--- Work required ---
Arrange every line of the records below as a numbered list, skipping blank lines and leaving out the pictures.

— start —

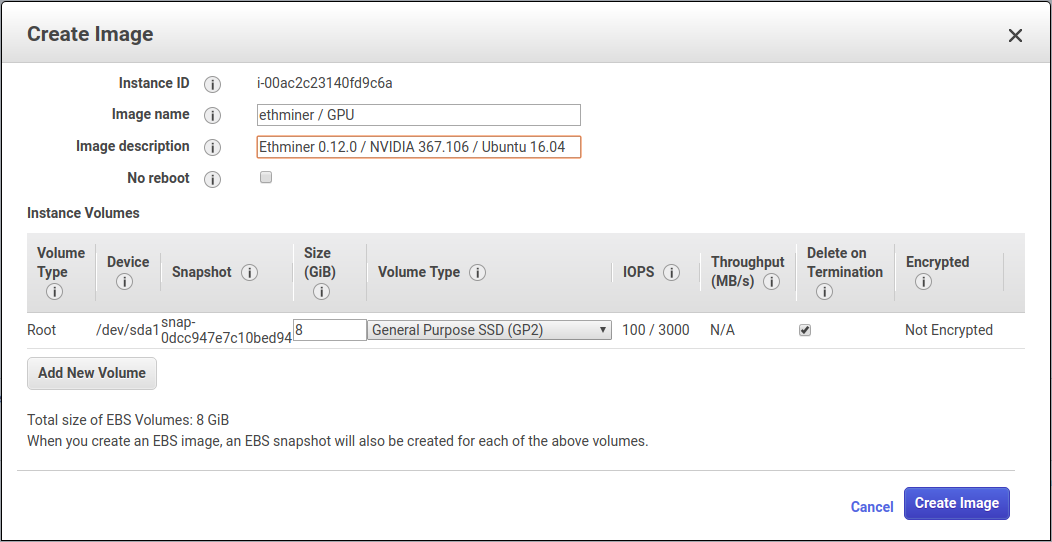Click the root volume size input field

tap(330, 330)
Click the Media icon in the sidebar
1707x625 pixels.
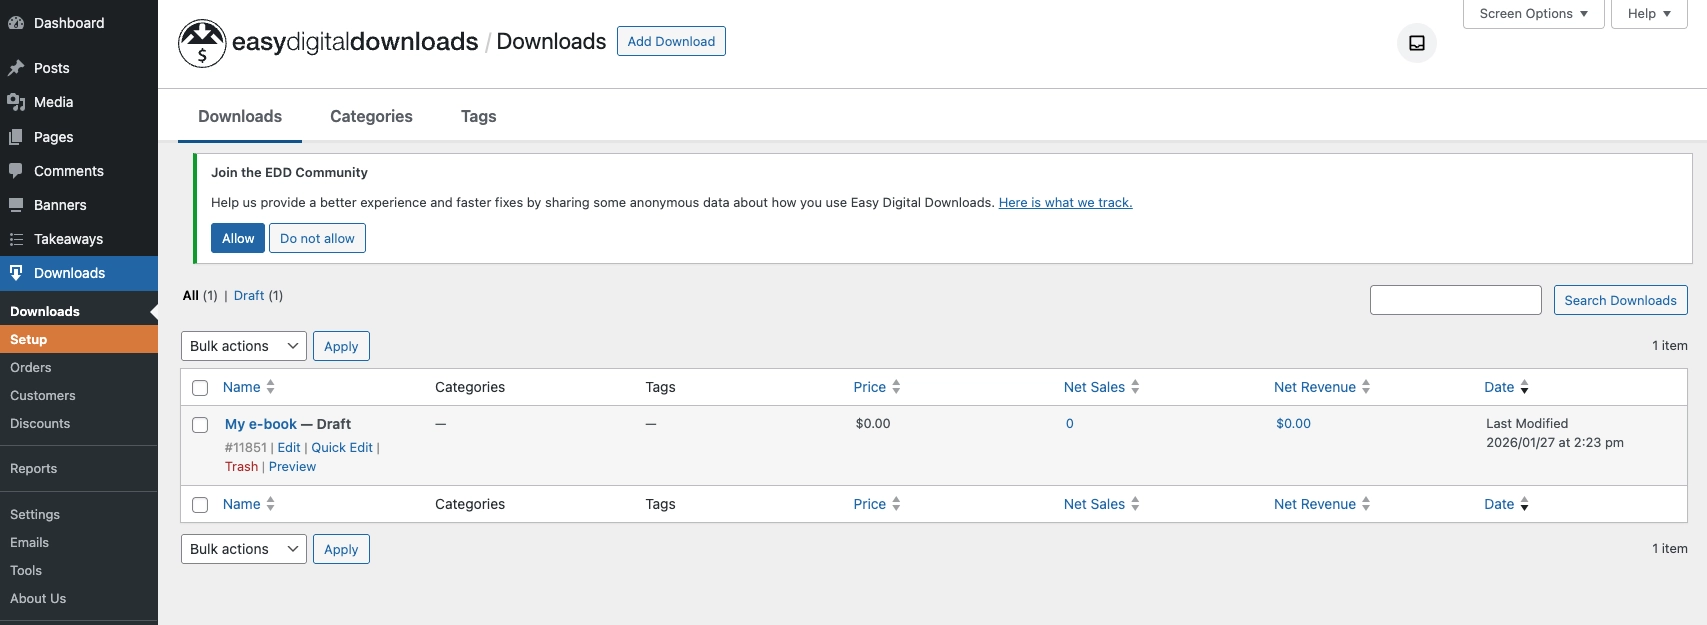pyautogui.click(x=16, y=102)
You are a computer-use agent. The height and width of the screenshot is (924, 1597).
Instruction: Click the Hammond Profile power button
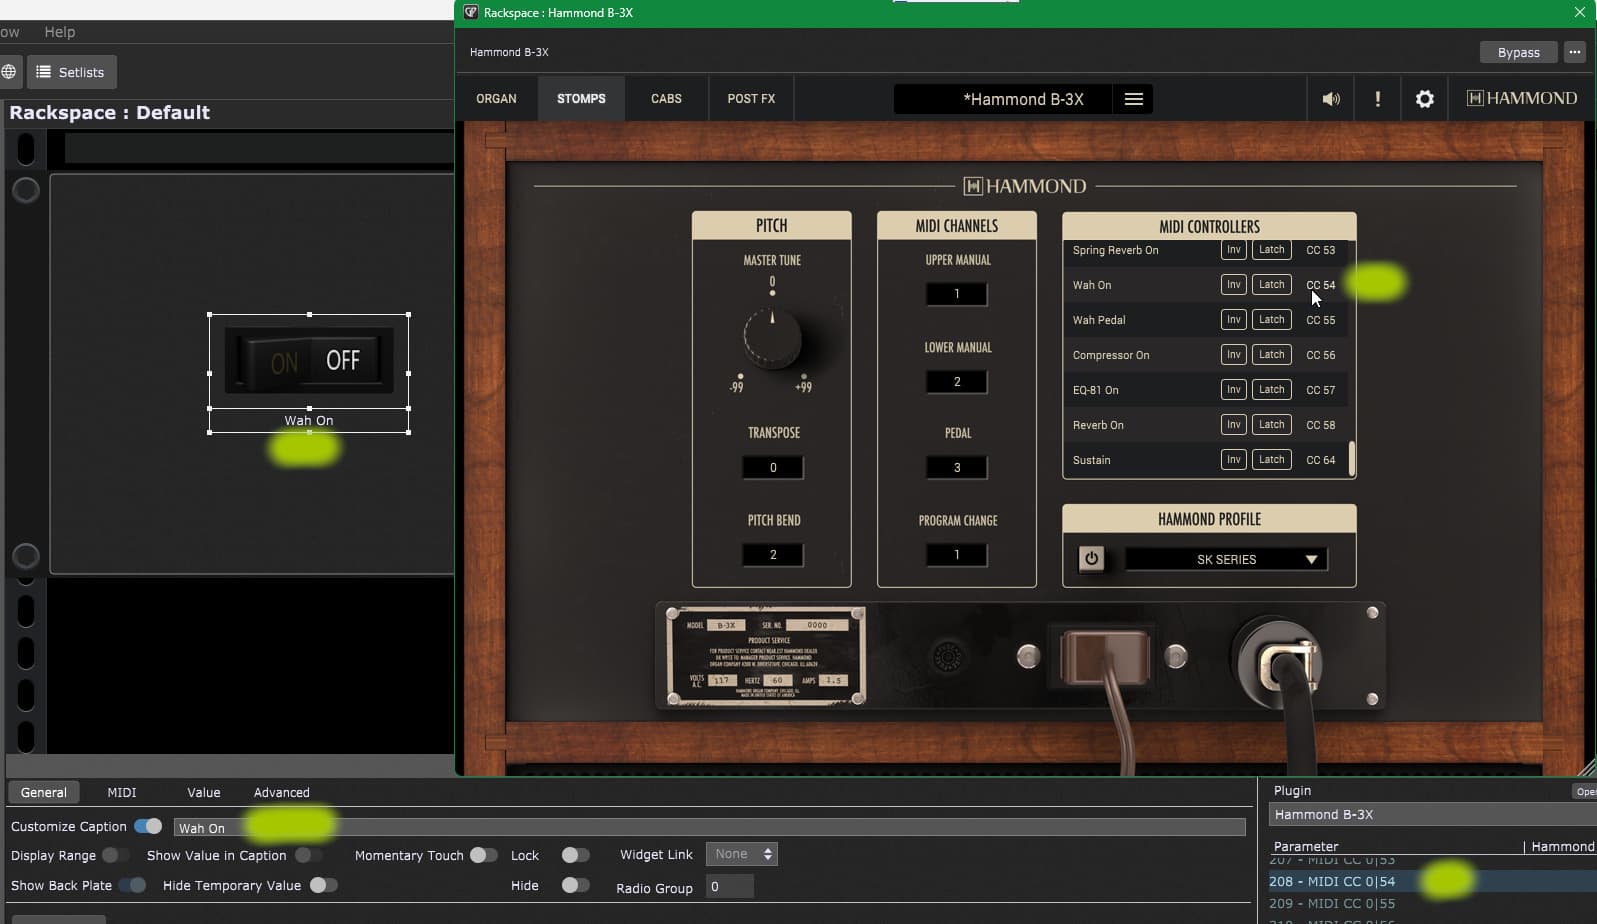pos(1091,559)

— end —

--- Response to this exercise ---
1. Click the root volume size input field
2. tap(330, 330)
3. Click the Media icon in the sidebar
4. 1707x625 pixels.
5. pyautogui.click(x=16, y=102)
6. You are a computer-use agent. The height and width of the screenshot is (924, 1597).
7. Instruction: Click the Hammond Profile power button
8. pos(1091,559)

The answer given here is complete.